From the first line to the last, copy the data below word for word.

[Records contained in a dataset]
----------

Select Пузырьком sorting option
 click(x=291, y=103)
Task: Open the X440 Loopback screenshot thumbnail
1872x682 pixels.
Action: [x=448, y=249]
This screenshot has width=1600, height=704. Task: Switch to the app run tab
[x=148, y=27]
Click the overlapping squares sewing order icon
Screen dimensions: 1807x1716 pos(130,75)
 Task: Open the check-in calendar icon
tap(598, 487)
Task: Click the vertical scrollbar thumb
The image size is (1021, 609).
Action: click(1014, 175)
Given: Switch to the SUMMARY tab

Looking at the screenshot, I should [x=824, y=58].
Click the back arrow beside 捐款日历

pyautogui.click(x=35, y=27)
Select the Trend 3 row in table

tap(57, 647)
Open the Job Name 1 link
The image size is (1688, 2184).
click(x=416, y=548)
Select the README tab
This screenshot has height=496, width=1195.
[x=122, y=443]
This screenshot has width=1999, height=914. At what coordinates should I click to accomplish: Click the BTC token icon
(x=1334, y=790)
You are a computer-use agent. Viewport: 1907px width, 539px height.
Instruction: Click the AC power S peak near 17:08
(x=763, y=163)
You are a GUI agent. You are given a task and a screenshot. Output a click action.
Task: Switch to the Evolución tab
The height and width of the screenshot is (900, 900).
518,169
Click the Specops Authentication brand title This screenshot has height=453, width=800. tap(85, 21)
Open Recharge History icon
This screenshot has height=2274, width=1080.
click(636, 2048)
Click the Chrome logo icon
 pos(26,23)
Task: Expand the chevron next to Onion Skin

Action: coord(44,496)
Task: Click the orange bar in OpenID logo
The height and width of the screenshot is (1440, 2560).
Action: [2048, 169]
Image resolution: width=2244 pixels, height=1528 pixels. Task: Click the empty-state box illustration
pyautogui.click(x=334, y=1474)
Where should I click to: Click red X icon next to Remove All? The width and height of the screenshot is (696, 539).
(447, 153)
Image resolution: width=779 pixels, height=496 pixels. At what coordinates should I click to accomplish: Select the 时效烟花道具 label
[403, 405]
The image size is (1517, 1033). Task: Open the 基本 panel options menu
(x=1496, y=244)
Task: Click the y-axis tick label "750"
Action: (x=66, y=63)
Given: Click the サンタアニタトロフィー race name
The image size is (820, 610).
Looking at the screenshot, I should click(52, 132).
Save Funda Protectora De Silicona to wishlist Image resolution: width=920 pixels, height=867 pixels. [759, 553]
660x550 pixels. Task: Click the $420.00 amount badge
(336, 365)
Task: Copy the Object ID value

----------

— Your solution —
Select Пузырьком sorting option
 click(x=291, y=103)
Task: Open the X440 Loopback screenshot thumbnail
1872x682 pixels.
Action: [x=448, y=249]
This screenshot has width=1600, height=704. Task: Switch to the app run tab
[x=148, y=27]
Click the overlapping squares sewing order icon
Screen dimensions: 1807x1716 pos(130,75)
 Task: Open the check-in calendar icon
tap(598, 487)
Task: Click the vertical scrollbar thumb
The image size is (1021, 609).
Action: click(1014, 175)
Given: Switch to the SUMMARY tab

Looking at the screenshot, I should [x=824, y=58].
Click the back arrow beside 捐款日历

pyautogui.click(x=35, y=27)
Select the Trend 3 row in table

tap(57, 647)
Open the Job Name 1 link
The image size is (1688, 2184).
click(x=416, y=548)
Select the README tab
This screenshot has height=496, width=1195.
[x=122, y=443]
This screenshot has width=1999, height=914. At what coordinates should I click to accomplish: Click the BTC token icon
(x=1334, y=790)
You are a computer-use agent. Viewport: 1907px width, 539px height.
Instruction: Click the AC power S peak near 17:08
(x=763, y=163)
You are a GUI agent. You are given a task and a screenshot. Output a click action.
Task: Switch to the Evolución tab
The height and width of the screenshot is (900, 900).
518,169
Click the Specops Authentication brand title This screenshot has height=453, width=800. tap(85, 21)
Open Recharge History icon
This screenshot has height=2274, width=1080.
click(636, 2048)
Click the Chrome logo icon
 pos(26,23)
Task: Expand the chevron next to Onion Skin

Action: coord(44,496)
Task: Click the orange bar in OpenID logo
The height and width of the screenshot is (1440, 2560).
Action: [2048, 169]
Image resolution: width=2244 pixels, height=1528 pixels. Task: Click the empty-state box illustration
pyautogui.click(x=334, y=1474)
Where should I click to: Click red X icon next to Remove All? The width and height of the screenshot is (696, 539).
(447, 153)
Image resolution: width=779 pixels, height=496 pixels. At what coordinates should I click to accomplish: Select the 时效烟花道具 label
[403, 405]
The image size is (1517, 1033). Task: Open the 基本 panel options menu
(x=1496, y=244)
Task: Click the y-axis tick label "750"
Action: (x=66, y=63)
Given: Click the サンタアニタトロフィー race name
The image size is (820, 610).
Looking at the screenshot, I should click(52, 132).
Save Funda Protectora De Silicona to wishlist Image resolution: width=920 pixels, height=867 pixels. [759, 553]
660x550 pixels. Task: Click the $420.00 amount badge
(336, 365)
Task: Copy the Object ID value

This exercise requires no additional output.